__ASSIGNED TASK__: Restate the data below word for word. Leave the images out.

[Opening INPUT RECORDS section]

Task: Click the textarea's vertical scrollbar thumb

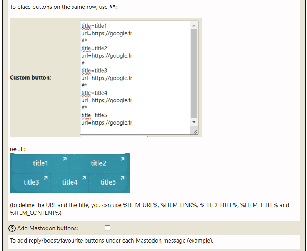Action: pos(194,73)
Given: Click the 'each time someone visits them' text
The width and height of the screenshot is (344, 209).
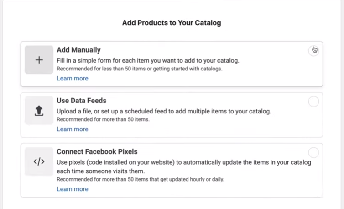Looking at the screenshot, I should [101, 171].
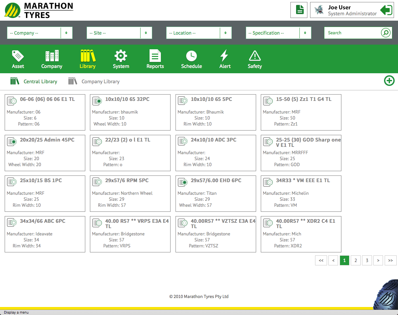Open the Asset section tag icon
The image size is (398, 315).
click(18, 56)
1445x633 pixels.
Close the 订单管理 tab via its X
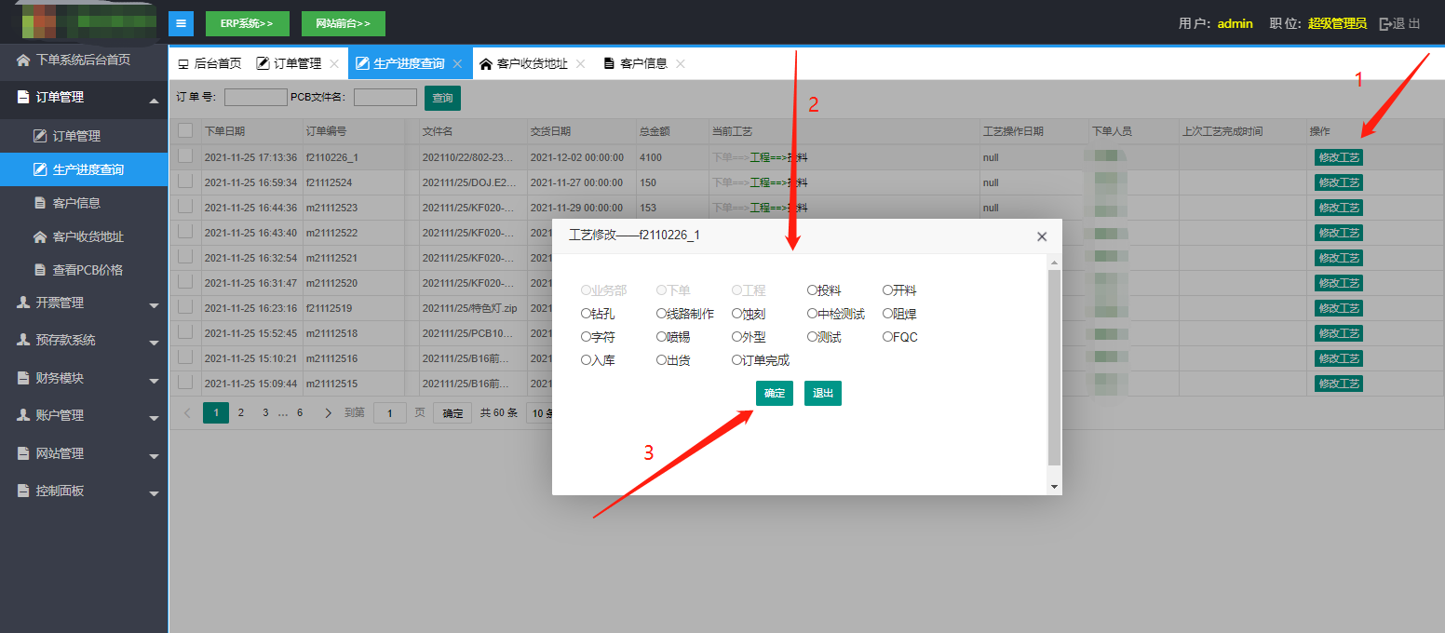pos(334,63)
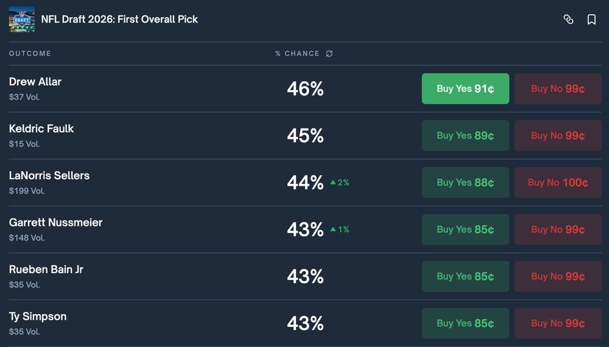Buy Yes on LaNorris Sellers at 88¢

point(465,183)
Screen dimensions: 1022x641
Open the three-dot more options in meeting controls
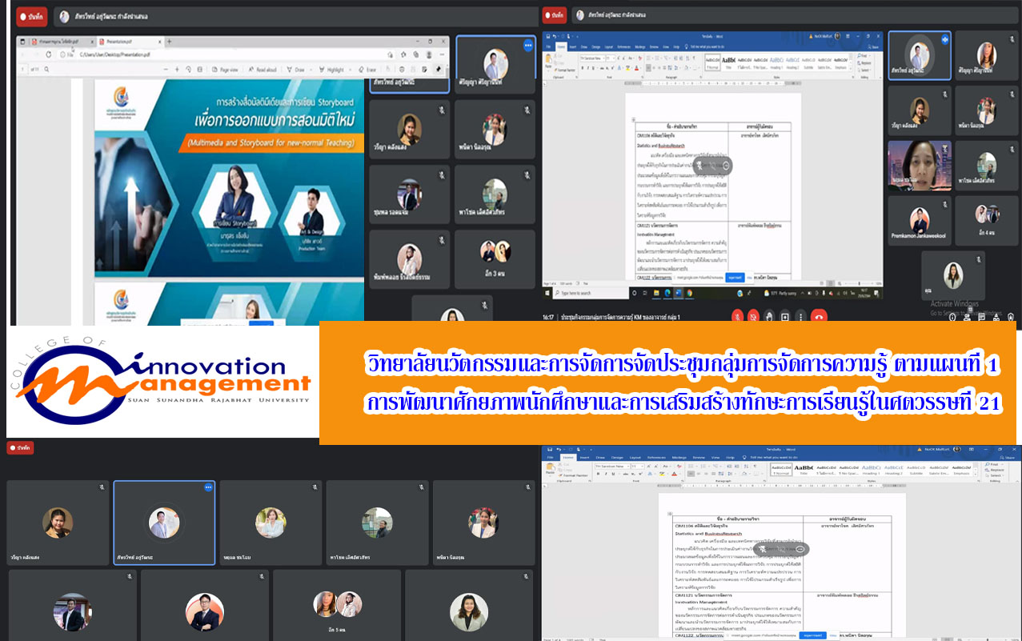pos(801,316)

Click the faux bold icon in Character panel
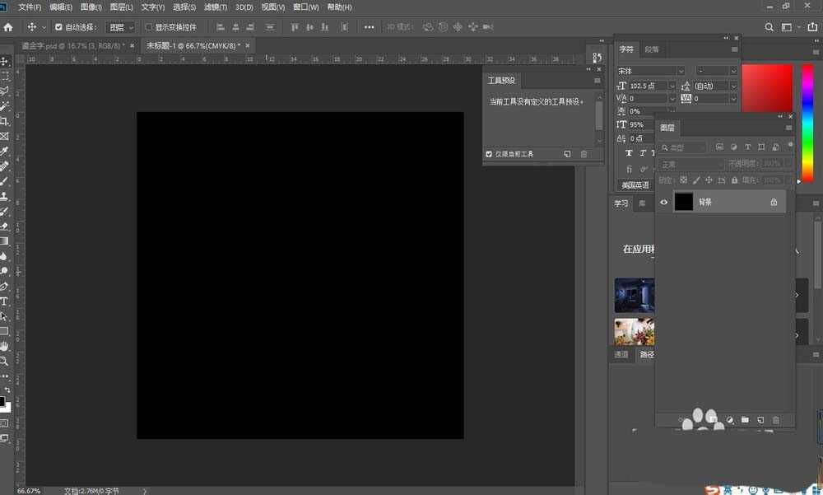(629, 153)
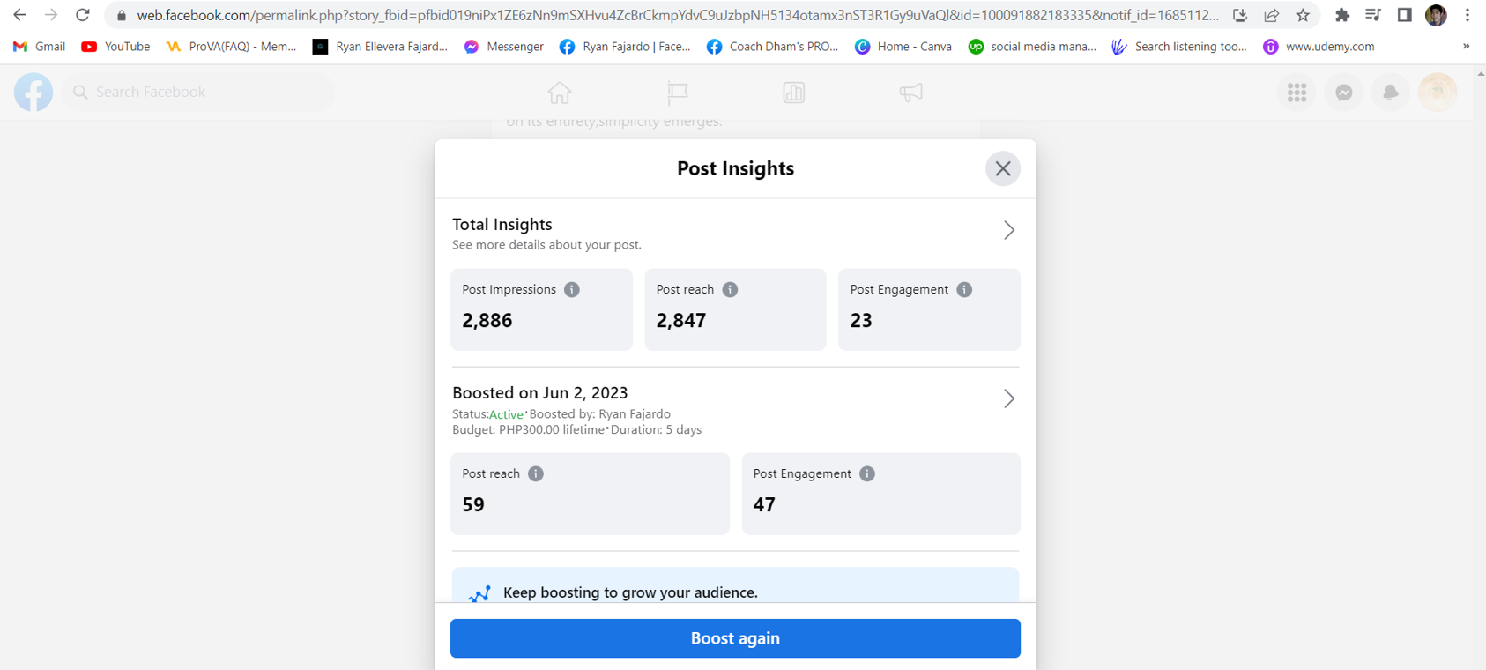Expand Boosted on Jun 2, 2023 chevron
Viewport: 1486px width, 670px height.
pyautogui.click(x=1009, y=399)
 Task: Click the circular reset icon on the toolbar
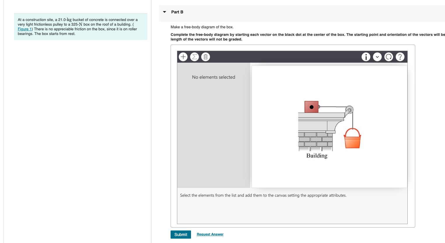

[Closing INPUT RECORDS section]

__WRITTEN ANSWER__:
Task: Click the textarea's vertical scrollbar thumb

Action: pos(194,73)
Given: Click the 'each time someone visits them' text
The width and height of the screenshot is (344, 209).
Looking at the screenshot, I should [101, 171].
Open the Asset section tag icon
The image size is (398, 315).
click(18, 56)
1445x633 pixels.
Close the 订单管理 tab via its X
pos(334,63)
Buy Yes on LaNorris Sellers at 88¢

point(465,183)
Screen dimensions: 1022x641
Open the three-dot more options in meeting controls
pos(801,316)

Click the faux bold icon in Character panel
(629, 153)
Expand Boosted on Jun 2, 2023 chevron
Viewport: 1486px width, 670px height.
pyautogui.click(x=1009, y=399)
 Task: Click the circular reset icon on the toolbar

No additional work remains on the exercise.